Auch der 1876 vorgestellte erste Viertaktmotor arbeitete noch mit Leuchtgas, war jedoch deutlich effizienter, leiser und leichter und brachte es bereits auf eine Leistung von drei PS. Hauptunterschied zur vorherigen Konstruktion war die Pleuelstange, die nun die Auf- und Ab-Bewegungen des Kolbens über eine Kurbelwelle in Drehbewegungen übersetzte. Erst 1884 erfand Otto für seine Gasmotoren die elektrische Zündung, was es nun ermöglichte, auch flüssige Brennstoffe zu verwenden.
Innerhalb des knappen Jahrzehnts zwischen den beiden Entwicklungen wurden bereits annähernd 5.000 Flugkolbenmotoren von N. A. Otto & Cie. gebaut oder für andere Hersteller lizensiert, da man die immense Nachfrage mit den eigenen Mitteln gar nicht bedienen konnte.
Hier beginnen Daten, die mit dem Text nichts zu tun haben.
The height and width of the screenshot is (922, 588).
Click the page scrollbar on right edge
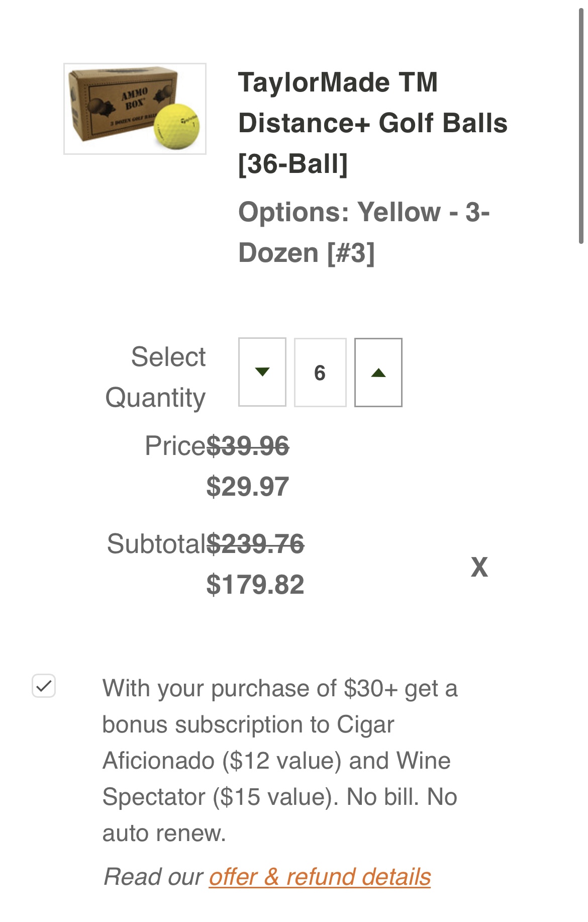(x=580, y=126)
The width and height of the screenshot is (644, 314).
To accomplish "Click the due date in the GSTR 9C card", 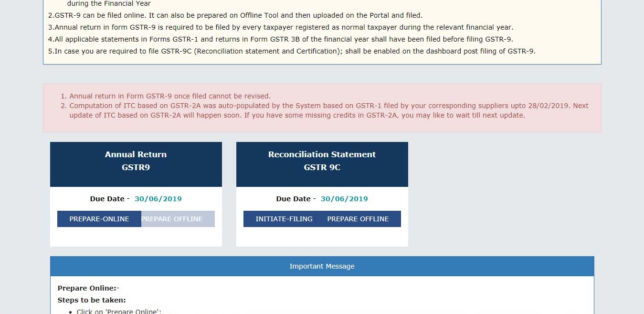I will click(x=344, y=199).
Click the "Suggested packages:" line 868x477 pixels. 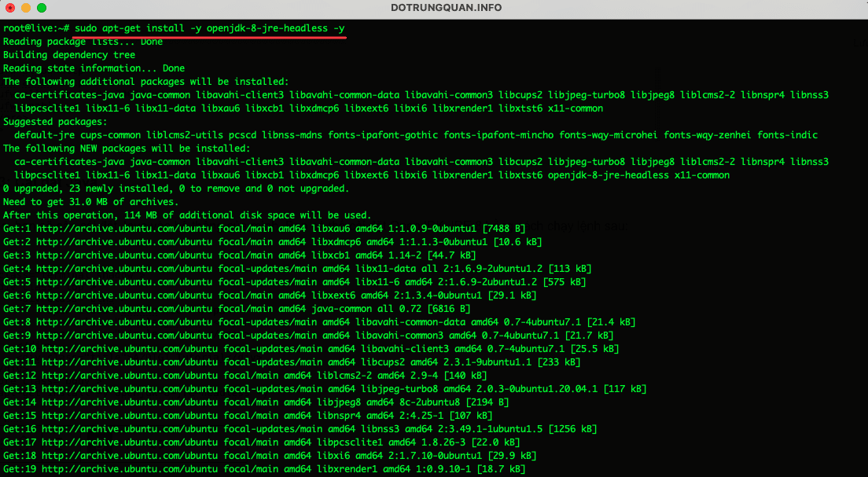point(54,122)
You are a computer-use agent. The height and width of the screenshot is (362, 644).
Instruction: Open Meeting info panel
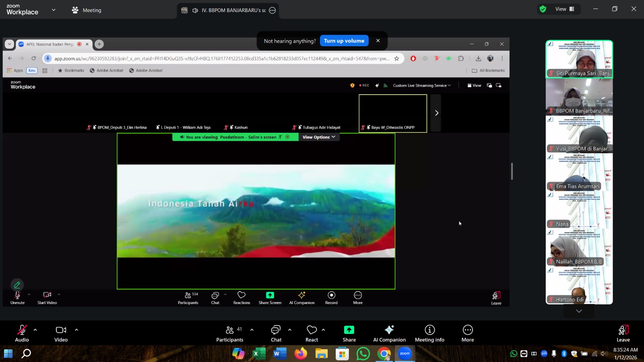(429, 333)
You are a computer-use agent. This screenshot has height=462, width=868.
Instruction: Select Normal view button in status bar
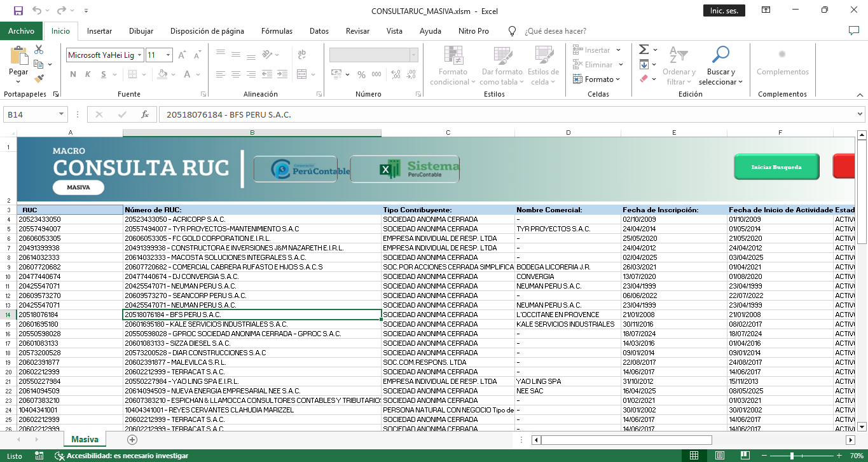pos(694,456)
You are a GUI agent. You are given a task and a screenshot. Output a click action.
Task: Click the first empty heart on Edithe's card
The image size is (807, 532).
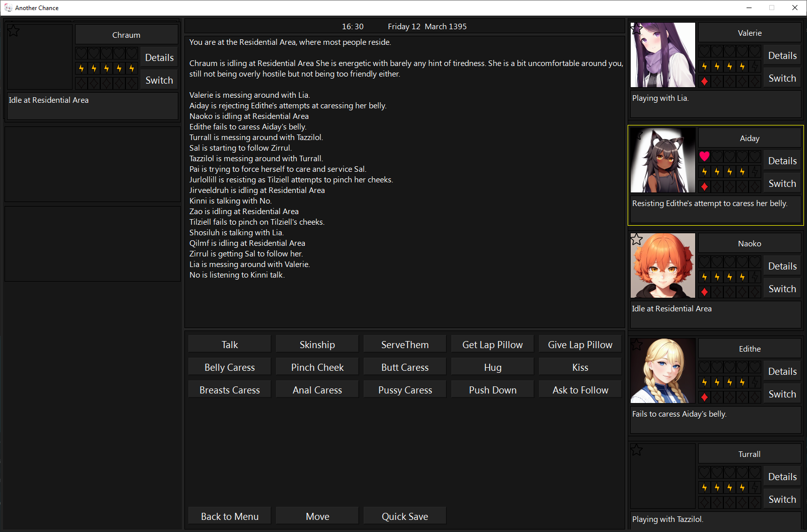click(x=704, y=367)
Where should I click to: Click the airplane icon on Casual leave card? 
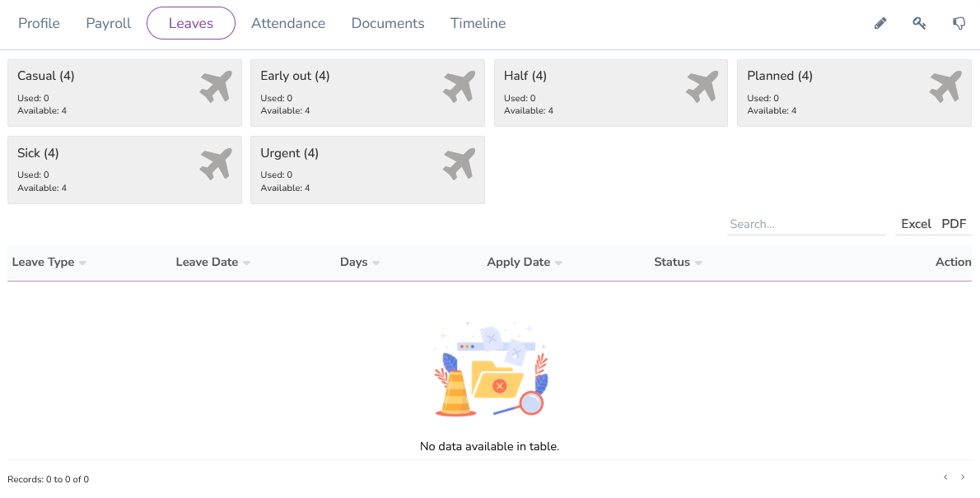[x=216, y=86]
Der Erfolg brachte nun allerdings auch die Aufgabe des Firmenstandortes in der Kölner Servasgasse mit sich, der offenbar zwischen 1869 und 1872 aufgegeben wurde.
Um 1869 wurde der Hamburger Geschäftsmann Ludwig August Roosen-Runge (1834-1910) zur Finanzierung der notwendigen Expansion von N. A. Otto & Cie. beteiligt. Nach der Liquidierung von N. A. Otto & Cie. entstand im März 1869 zunächst die Firma Langen, Otto & Roosen. Diese wiederum wurde wenig später nach erfolglos verlaufenen Übernahmeverhandlungen unter Beteiligung von Familienmitgliedern der Zuckerindustriellen Pfeifer & Langen in eine Aktiengesellschaft Gasmotoren-Fabrik Deutz AG umgewandelt (nach rheinische-industriekultur.com geschah dies „noch im Kriegsjahr 1871“, hingegen datiert de.wikipedia.org „zum 5. Januar 1872“).
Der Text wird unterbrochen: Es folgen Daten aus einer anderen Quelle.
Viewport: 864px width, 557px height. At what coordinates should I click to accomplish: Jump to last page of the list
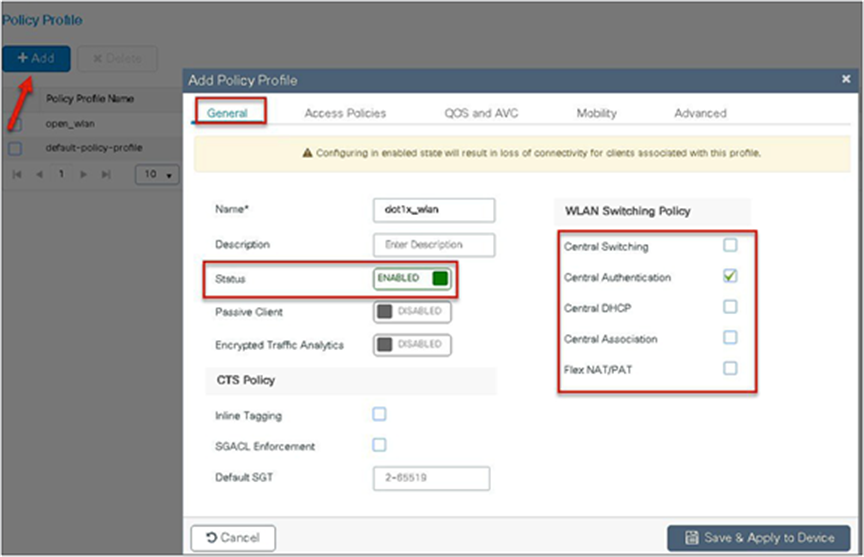[x=106, y=174]
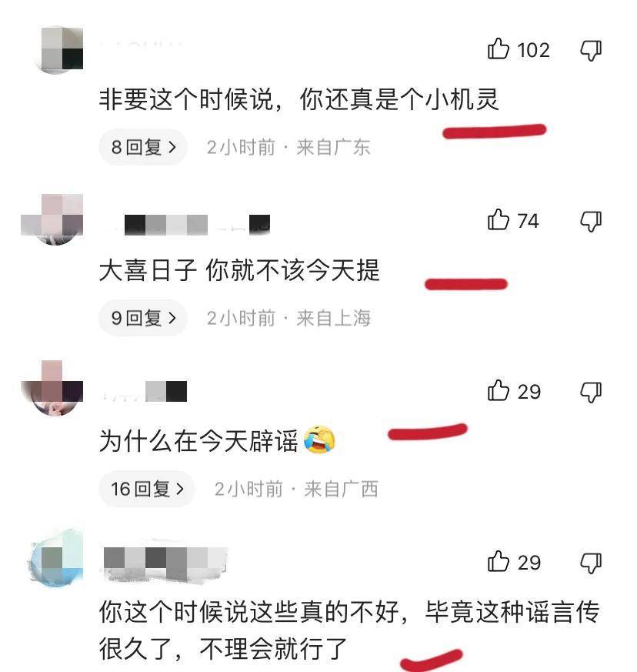Screen dimensions: 637x672
Task: Open the fourth commenter's username
Action: coord(165,562)
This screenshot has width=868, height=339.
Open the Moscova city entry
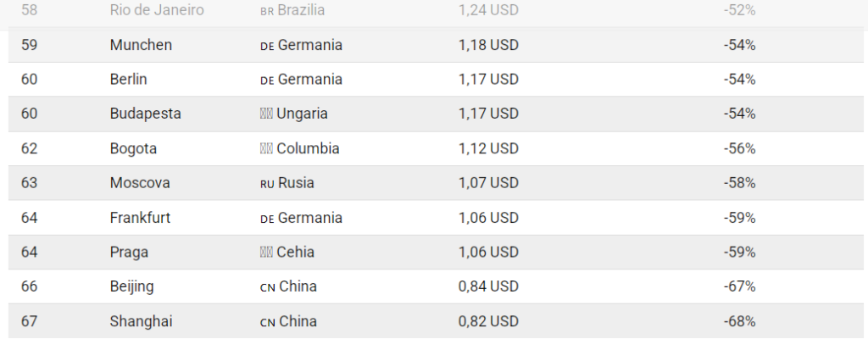(x=140, y=183)
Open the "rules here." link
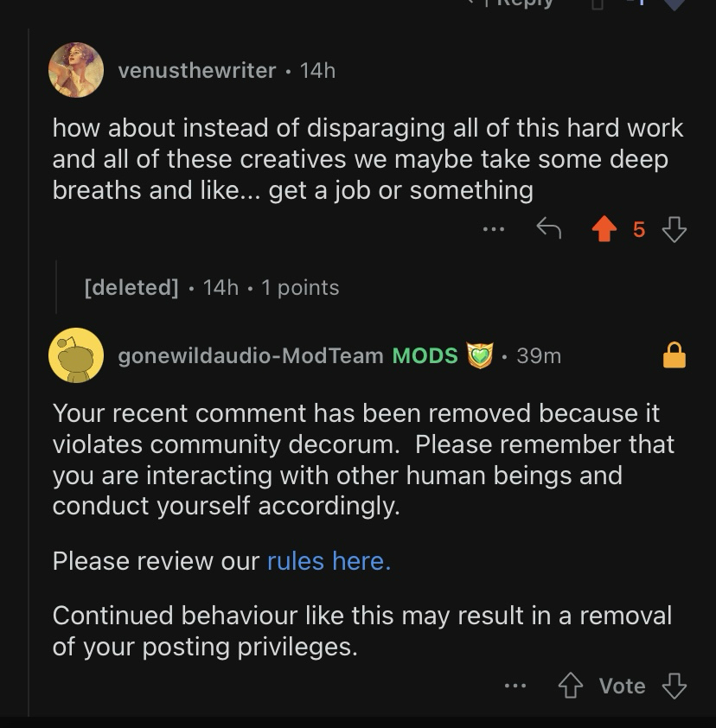 click(x=329, y=561)
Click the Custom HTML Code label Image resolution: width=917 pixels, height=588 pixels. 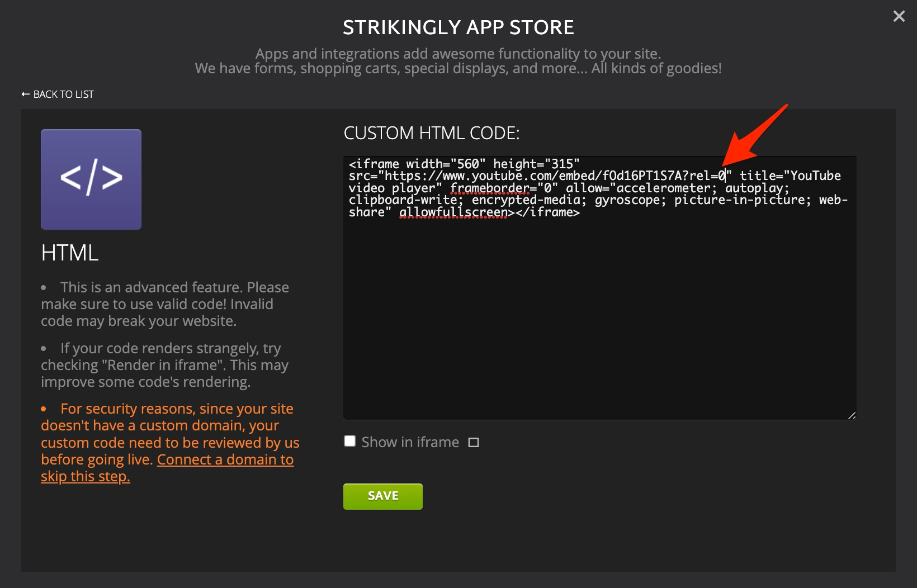click(x=431, y=133)
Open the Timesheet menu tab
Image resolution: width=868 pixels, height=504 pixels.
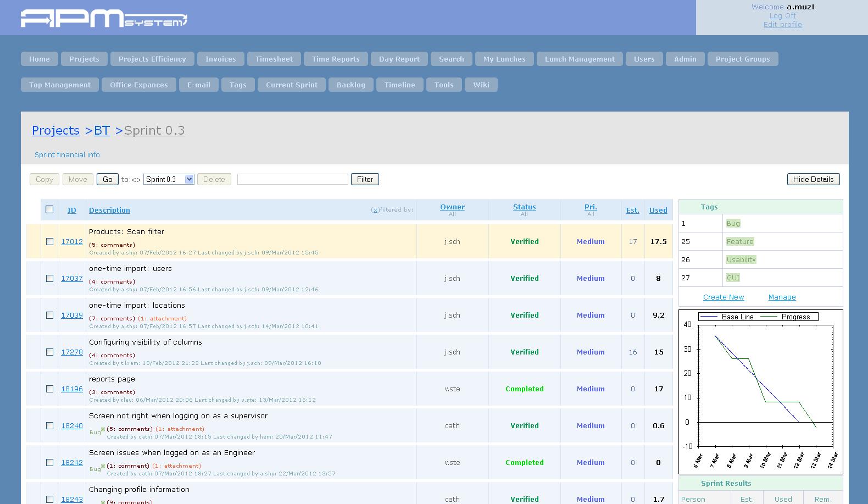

An der Motorenschmiede beteiligt waren unter anderem Emil Pfeifer (1806-1889) und dessen Söhne Valentin Pfeifer (1837-1909) und Eugen Pfeifer (1848-1915) sowie Eugen Langens Brüder Karl Heinrich Gustav Langen (1821-1912) und Jacob Langen (1827-1895) (biographische Angaben nach Langen 1899, S. 30-32 u. 88-89). Diese fungierten teils als Aufsichtsratsmitglieder, während Nicolaus Otto und Eugen Langen als Direktoren der neugeschaffenen AG wirkten.
Zwischen 1869 und 1872 entstand die Gründungsanlage der Motorenfabrik im neuen Industriegebiet in der Rheinuferzone zwischen Deutz und Mülheim. Die Familien Otto und Daimler lebten dort in einem Doppelwohnwohnhaus, das gleich neben dem Fabrikgelände stand (Mikloweit 2002, S. 9 mit Abb.).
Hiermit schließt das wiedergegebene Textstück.